[Opening Supplied information section]

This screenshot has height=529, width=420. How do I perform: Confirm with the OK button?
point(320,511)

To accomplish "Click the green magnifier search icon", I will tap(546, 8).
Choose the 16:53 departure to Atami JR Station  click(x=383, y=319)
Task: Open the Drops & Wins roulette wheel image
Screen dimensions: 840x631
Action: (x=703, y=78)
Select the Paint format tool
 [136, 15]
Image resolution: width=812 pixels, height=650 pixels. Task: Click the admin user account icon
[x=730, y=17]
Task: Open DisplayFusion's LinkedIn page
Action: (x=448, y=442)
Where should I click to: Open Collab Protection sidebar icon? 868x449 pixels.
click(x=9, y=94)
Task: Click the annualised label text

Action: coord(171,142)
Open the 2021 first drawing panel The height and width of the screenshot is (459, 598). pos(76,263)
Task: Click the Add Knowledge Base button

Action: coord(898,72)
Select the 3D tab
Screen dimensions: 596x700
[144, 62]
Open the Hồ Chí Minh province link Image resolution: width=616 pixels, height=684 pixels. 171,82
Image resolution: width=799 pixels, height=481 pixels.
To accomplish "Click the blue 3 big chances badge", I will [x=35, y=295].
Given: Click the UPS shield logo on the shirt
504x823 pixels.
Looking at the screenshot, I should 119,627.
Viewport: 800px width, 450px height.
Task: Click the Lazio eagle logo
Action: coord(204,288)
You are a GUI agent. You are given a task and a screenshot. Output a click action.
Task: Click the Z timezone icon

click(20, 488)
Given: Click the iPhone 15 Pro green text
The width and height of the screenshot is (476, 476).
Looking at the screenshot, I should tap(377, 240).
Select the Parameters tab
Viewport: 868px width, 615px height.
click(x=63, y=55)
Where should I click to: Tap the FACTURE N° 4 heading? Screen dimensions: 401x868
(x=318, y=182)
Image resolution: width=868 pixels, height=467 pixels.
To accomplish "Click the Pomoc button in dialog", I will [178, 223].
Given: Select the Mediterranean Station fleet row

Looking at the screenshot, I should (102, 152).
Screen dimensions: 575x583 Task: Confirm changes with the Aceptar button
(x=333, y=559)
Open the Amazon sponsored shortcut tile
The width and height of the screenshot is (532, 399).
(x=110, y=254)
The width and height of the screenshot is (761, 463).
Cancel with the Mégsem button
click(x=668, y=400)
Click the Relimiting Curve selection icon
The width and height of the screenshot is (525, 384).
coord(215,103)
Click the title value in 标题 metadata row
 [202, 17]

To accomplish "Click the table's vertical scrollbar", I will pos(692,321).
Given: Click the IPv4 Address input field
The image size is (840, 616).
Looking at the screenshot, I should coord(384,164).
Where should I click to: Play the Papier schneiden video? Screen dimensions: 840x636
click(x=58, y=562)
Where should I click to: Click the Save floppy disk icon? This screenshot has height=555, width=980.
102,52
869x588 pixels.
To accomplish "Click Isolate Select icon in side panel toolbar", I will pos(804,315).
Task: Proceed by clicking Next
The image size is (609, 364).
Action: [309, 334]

[Closing Supplied information section]

▶ _Requirement_
Scan the data above for the string "panel" and copy each line where it appears.

▶ _Result_
Open the 2021 first drawing panel The height and width of the screenshot is (459, 598). pos(76,263)
To accomplish "Click Isolate Select icon in side panel toolbar", I will pos(804,315).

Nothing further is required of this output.